Visualizing convolutional neural networks with the CIFAR-10 dataset
3/4/2019
Introduction
In this post we will train a convolutional neural network on the CIFAR-10 dataset and investigate what the network is really learning. To do so, we will find image patches that maximally activate various filters. This post was inspired by Andrew Ng's video on the topic. All the code I use here is available on GitHub.
The data
The CIFAR-10 dataset is widely used in machine learning and computer vision. It contains 60,000 32x32 rgb images which belong to 10 different classes: airplanes, cars, birds, cats, deer, dogs, frogs, horses, ships, and trucks. There are 6,000 images in each class.
The model
We will use a model architecture with 6 convolutional layers described here. The model consists of two convolutional layers, each with 32 filters, followed by a maxpool layer, followed by two more convolutional layers, each with 64 filters, followed by a second maxpool layer, and finally two more convolutional layers with 128 filters each, followed by a softmax layer with 10 neurons, one for each class. All of the convolutional filters are 3x3 with a stride of 1 and same padding. The two max pool layers both have have kernel size 2x2 and stride 2. Here is a quick visualization of the model:
Input (32x32x3) -> Conv1 (32 filters) -> Conv2 (32 filters) -> Maxpool1 -> Conv3 (64 filters) -> Conv4 (64 filters) -> Maxpool2 -> Conv5 (128 filters) -> Conv6 (128 filters) -> Softmax (10 neurons)
Training
In order to achieve a high level of accuracy, a number of training techniques are used, including learning rate decay, dropout, L2 regularization, batch norm layers, and image preprocessing. I won't go into details about training the network here, but after training for 128 epochs, the network achieved 88.4% accuracy on the test data. A pretty nice result and certainly good enough for our purposes, though far from cutting edge.

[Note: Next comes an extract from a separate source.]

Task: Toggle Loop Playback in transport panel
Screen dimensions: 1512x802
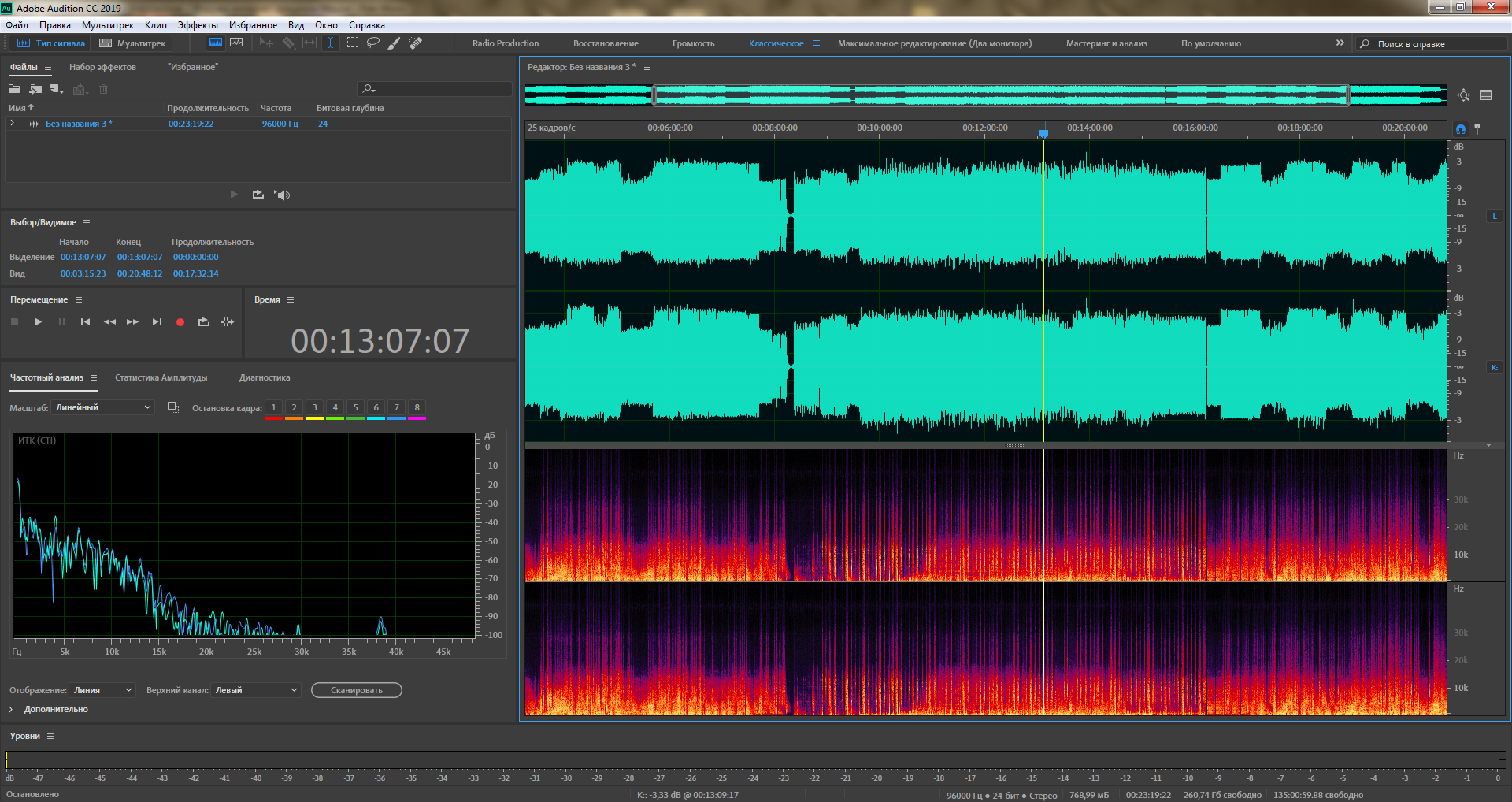Action: [204, 322]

What are the filters learning?
One way to understand what the filters are learning is to identify image patches from our test (or training) data that maximize their activations. What size should the image patches be? This depends on how deep we go in our network. For our first convolutional layer, the image patches should be the same size as the filters, so a 3x3 array of pixels in our case. For the next convolutional layer, each activation neuron corresponds to a 3x3 array of activation neurons from the first layer. Further, each of these activation neurons corresponds to a 3x3 array of pixel values, but with a filter stride of 1, there is substantial overlap in these pixels, and the image patch ends up being 5x5.

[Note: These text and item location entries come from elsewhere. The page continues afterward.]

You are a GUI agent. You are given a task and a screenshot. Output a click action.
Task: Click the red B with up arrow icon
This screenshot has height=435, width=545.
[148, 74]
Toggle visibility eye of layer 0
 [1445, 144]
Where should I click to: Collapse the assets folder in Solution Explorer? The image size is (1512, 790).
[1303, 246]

For the next convolutional layer the calculation is slightly more complicated since we pass through a maxpool layer with kernel size 2x2 and stride 2 along the way. Each activation neuron in the third layer corresponds to a 3x3 patch of activation neurons in the max pool layer. Because the max pool layer has kernel size 2x2 and stride 2, this patch corresponds to a 6x6 patch of activation neurons from the second convolutional layer with no overlap, which corresponds to an 8x8 patch from the first convolutional layer, and a 10x10 patch of pixels values. For the fourth layer I'll just give you the calculation in shorthand (traversing backwards through the network):
1x1 (Conv4 activation) -> 3x3 (Conv3 activation) -> 5x5 (Maxpool1 activation) -> 10x10 (Conv2 activation) -> 12x12 (Conv1 activation) -> 14x14 (pixel array).

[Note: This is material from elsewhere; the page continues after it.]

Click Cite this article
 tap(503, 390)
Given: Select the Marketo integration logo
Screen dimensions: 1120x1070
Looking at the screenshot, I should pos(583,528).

You can check that the complete list of image patch sizes for each of the six layers is: 3x3, 5x5, 10x10, 14x14, 24x24, 32x32. This works nicely since our input was 32x32. Here we see a general trend: convolutional filters tend to cover bigger and bigger image patches as you get deeper into the network. In what follows, I've selected six interesting filters from each convolutional layer and shown the 16 image patches from the test set that achieve the highest activations.
Layer 1
Layer 2
Layer 3
Layer 4
Layer 5
Layer 6
We can see that the filters in the first convolutional layer are picking up mostly on colors, corners, and simple edges. In the second layer, longer edges, stripes, and lines start to be detected. In the third layer, more complex shapes begin to be detected, such as two lines meeting at an angle. The fourth layer seems to start to recognize things like wheels or the wings of a plane. Finally, in the last two layers we start to detect larger features such as cars, or the faces of dogs and cats.
The exact patterns observed above won't necessarily hold for other convolutional networks, but there is good reason to expect many of the general trends to be similar. It's worth noting that each filter gets to combine the activations of all filters in the previous layer. So if the first layer or two pick up on simple things like color, corners, and edges, the later filters get to take into account all the different color, corner, and edge combinations in their larger image patch scope. That said, the later layers sometimes appear to indicate a noticeable preference for certain colors and or the presence of basic edges and shapes as well.
I also noticed that the filters, at least in the later layers, often pick up on objects from the same class. While this may aid in a correct classification, there's nothing inherently wrong with filters being maximally activated by images from different classes since the network's predictions are determined by a final softmax layer which gets to take into account all filters in the preceding layer. It's also worth pointing out some exceptions: as you can see above in layer 6, the antlers of a deer seem to cause similar activations to the wings of a plane, and the bodies of frogs are confused with boats. I think it's worth showing some more filters whose image patches are mixed across classes but where it is still possible to identify a common feature that they share:
I also found a few amusing examples of "imposters" in some of the collections of image patches:
So do convolutional networks really put small features together into larger and larger features, finally figuring out what a car or a cat looks like? Well, only sort of. While convolutional networks can achieve performance on par or even superior to humans in certain situations, they are generally more limited in scope and can't generalize as well to situations that they aren't trained for. Even though the network trained in this post did not overfit to the training data relative to the test data, it's worth keeping in mind that the test data follows the same distribution as the training data. There is no reason to believe the network would be able to recognize a car or a cat if it were given pictures that differed more substantially from those it was trained on. Further, as demonstrated in this post by Francois Chollet, generating an input image that maximizes a neural network's probability determination for a specific class results in an image that more or less looks like random noise to a human. So although in some sense, convolutional networks really do learn simple features in the early layers and put them together in the later layers in a way that can generalize well to the test data, we should be careful not to conclude that they really end up learning the true essence of what a car or a cat looks like.